═════ Textabschnitt ═════

Erich S*** hätte die Klägerrolle nicht zugewiesen werden dürfen, weil er persönlich keine Erbansprüche auf den Nachlaß Johann M*** gestellt habe, sondern in dessen Abhandlungsverfahren nur die erbserklärte Verlassenschaft Johanna M*** vertrete. Diesbezüglich liege ein offensichtlicher Schreibfehler des Erstgerichts vor, der einer Berichtigung zugänglich sei. Deshalb liege auch eine Beschwer der Verlassenschaft nach Johanna M*** vor, die im angefochtenen Beschluß allerdings nicht unmittelbar genannt sei.

Das Erstgericht habe Erich S*** (gemeint die Verlassenschaft nach Johanna M***) unrichtig als Erbansprecher "aufgrund des Gesetzes" auf die Klägerrolle verwiesen, weil es sich bei der Verlassenschaft nach Johanna M*** um die aufgrund des schriftlichen Testaments vom 16. Juli 1985 erbserklärte Erbin handle. Daß Johann M*** bei der Errichtung des mündlichen Testaments den ernsten Testierwillen gehabt habe, ergebe sich aus den übereinstimmenden Aussagen der vernommenen Zeugen und sei vom Erstgericht auch festgestellt worden. In eine Würdigung der Zeugenaussagen über Inhalt und Gültigkeit des mündlichen Testaments habe sich das Abhandlungsgericht nicht einzulassen. Alle Rekursausführungen, daß Johann M*** am 11. August 1985 keine Veranlassung gehabt habe, eine Nacherbschaft zugunsten seines Neffen und seiner Nichte anzuordnen, bzw. daß eine solche Anordnung wegen seines vorangegangenen Verhaltens unglaubwürdig wäre, seien dem Erbrechtsstreit vorzubehalten.

═════

— Aufgabe A —
Aktualisiere im Textabschnitt die Passage beginnend bei "Erich S*** hätte" und endend bei "unmittelbar genannt sei.". Ersetze dabei "offensichtlicher" durch "eindeutiger".

═════ Vorliegende Einträge ═════

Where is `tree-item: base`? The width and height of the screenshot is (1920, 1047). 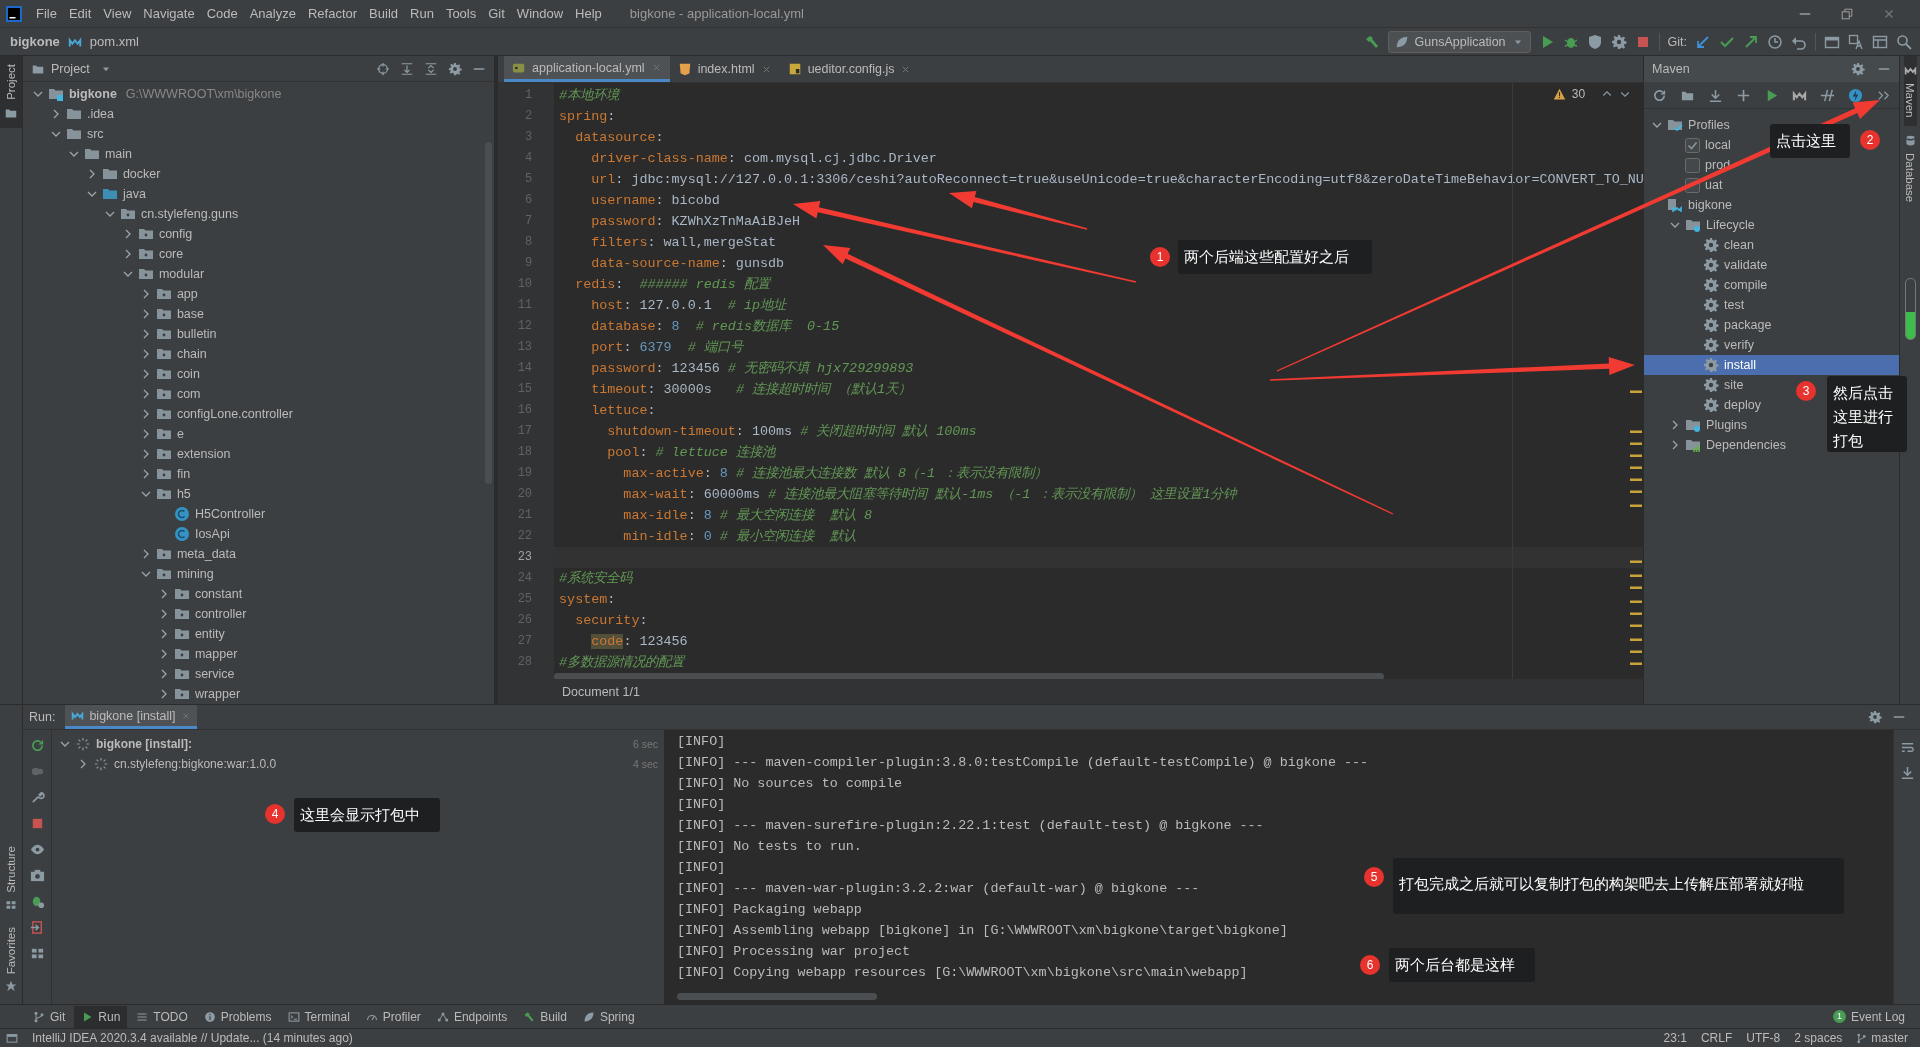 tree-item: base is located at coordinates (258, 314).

═════
═════ Vorliegende Einträge ═════

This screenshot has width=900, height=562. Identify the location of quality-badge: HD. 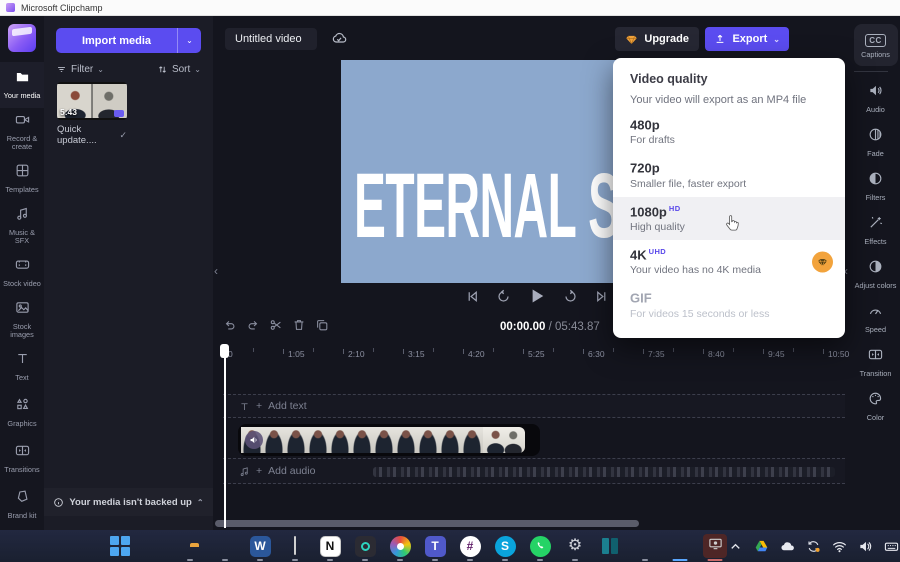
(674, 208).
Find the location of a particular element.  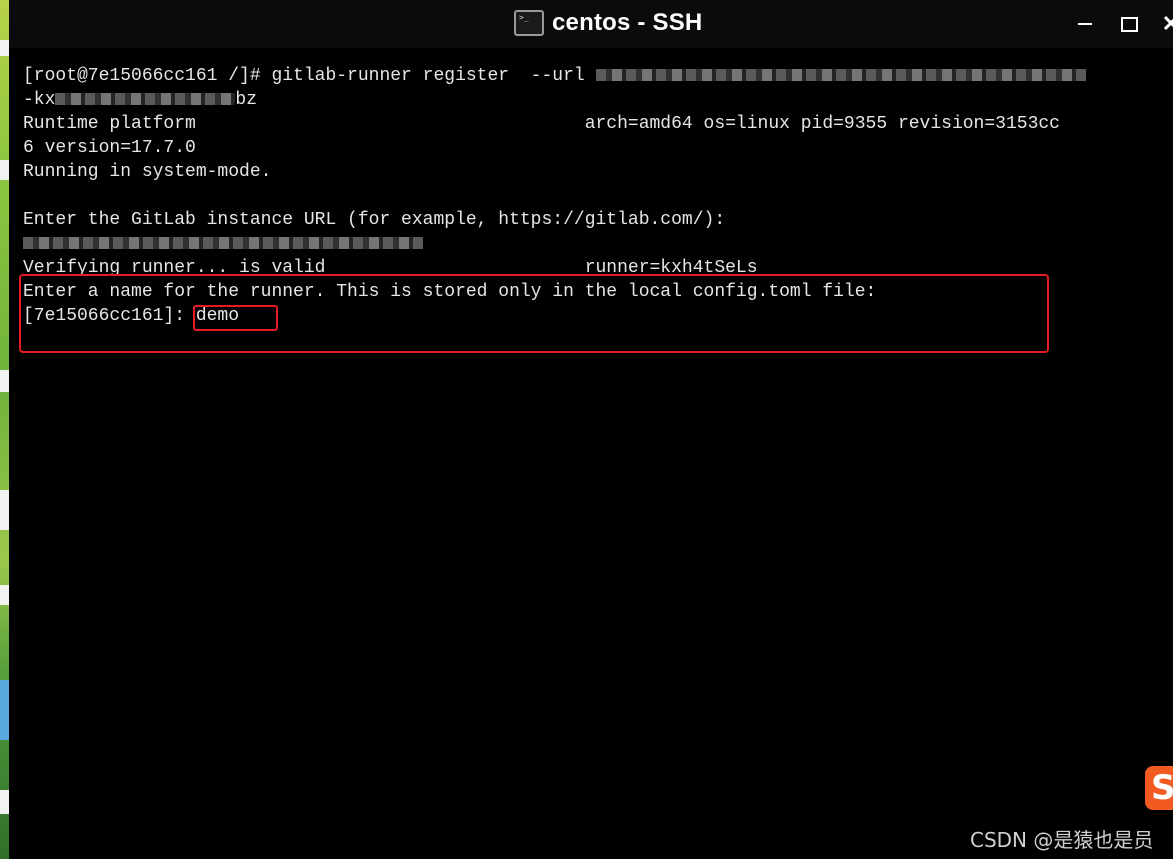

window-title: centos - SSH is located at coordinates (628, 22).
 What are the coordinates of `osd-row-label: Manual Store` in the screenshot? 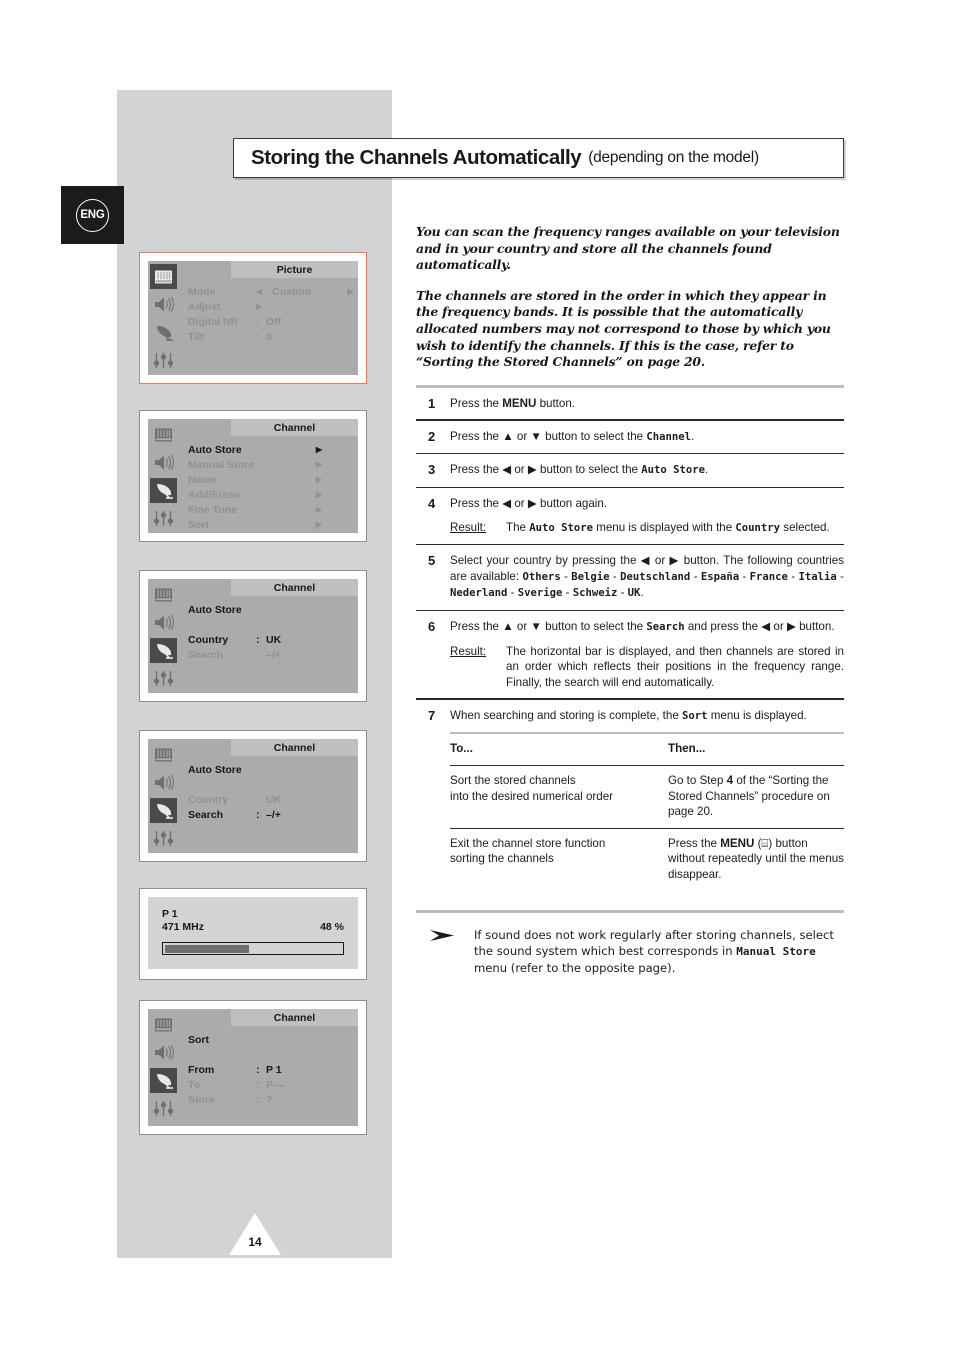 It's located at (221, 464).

═════

— Aufgabe B —
Formatiere die Einträge als Markdown-Tabelle mit den Spalten „Nr“ für die Zeilennummer und „Zeile“ für den Zeileninhalt, beginnend mit der Zeile, die "This screenshot has" enthält, und endend mit der Zeile, die "window-title: centos - SSH" enthält, ohne Leerzeilen. Lass die Bilder in der Antwort weg.

— Antwort A —
Erich S*** hätte die Klägerrolle nicht zugewiesen werden dürfen, weil er persönlich keine Erbansprüche auf den Nachlaß Johann M*** gestellt habe, sondern in dessen Abhandlungsverfahren nur die erbserklärte Verlassenschaft Johanna M*** vertrete. Diesbezüglich liege ein eindeutiger Schreibfehler des Erstgerichts vor, der einer Berichtigung zugänglich sei. Deshalb liege auch eine Beschwer der Verlassenschaft nach Johanna M*** vor, die im angefochtenen Beschluß allerdings nicht unmittelbar genannt sei.

— Antwort B —
| Nr | Zeile |
|---|---|
| 1 | This screenshot has width=900, height=562. Identify the location of quality-badge: HD.  |
| 2 | (674, 208). |
| 3 | Find the location of a particular element.   |
| 4 | window-title: centos - SSH is located at coordinates (628, 22). |